Non si può, invece, ritenere che tale normativa abbia anche la finalità di garantire una corretta organizzazione della banca imponendo, a pena di nullità, la firma del delegato dell'istituto. Nella interpretazione della norma, prosegue la Corte, si deve infatti tutelare l'interesse effettivamente protetto che è quello del risparmiatore.
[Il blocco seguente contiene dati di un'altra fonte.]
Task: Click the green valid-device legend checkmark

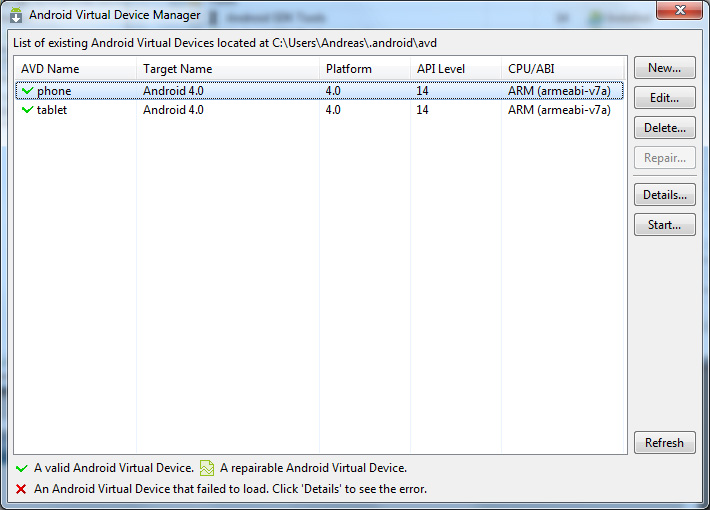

Una lettura, continua la Cassazione, <<in linea con le disposizioni dell'ordinamento europeo>> sia con riferimento alla direttiva Mifid 1 che Mifid 2 a cui è stata data attuazione con il Dlgs 129/2017, <<al fine di perseguire gli obiettivi di trasparenza e di tutela degli investitori>>, e che <<punta l'accento sulla registrazione del o dei documenti concordati, in tal modo evidenziandosi la necessità che risulti la verificabilità di quanto concordato>>.
A fronte della specificità della normativa ed alla ratio profonda della stessa, affermano, quindi, perentori i giudici di legittimità, che "è difficilmente sostenibile" "che la sottoscrizione da parte del delegato della banca, una volta che risulti provato l’accordo (avuto riguardo alla sottoscrizione dell’investitore, e, da parte della banca, alla consegna del documento negoziale, alla raccolta della firma del cliente ed all’esecuzione del contratto) e che vi sia stata la consegna della scrittura all’investitore, sia necessaria ai fini della validità del contratto-quadro".
Ed invero, posto che il requisito della forma ex art. 1325 c.c., n. 4, va inteso nella specie non già in senso strutturale, bensì funzionale, avuto riguardo alla finalità propria della normativa, "ne consegue che il contratto-quadro deve essere redatto per iscritto, che per il suo perfezionamento deve essere sottoscritto dall’investitore, e che a questi deve essere consegnato un esemplare del contratto, potendo risultare il consenso della banca a mezzo dei comportamenti concludenti sopra esemplificativamente indicati".
Sulla scorta del delineato iter motivazionale, le SSUU sono pervenute, in conclusione, all’enucleazione del seguente principio di diritto: <<Il requisito della forma scritta del contratto-quadro relativo ai servizi di investimento, disposto dal D.Lgs. 24 febbraio 1998, n. 58, art. 23, è rispettato ove sia redatto il contratto per iscritto e ne venga consegnata una copia al cliente, ed è sufficiente la sola sottoscrizione dell’investitore, non necessitando la sottoscrizione anche dell’intermediario, il cui consenso ben si può desumere alla stregua di comportamenti concludenti dallo stesso tenuti>>.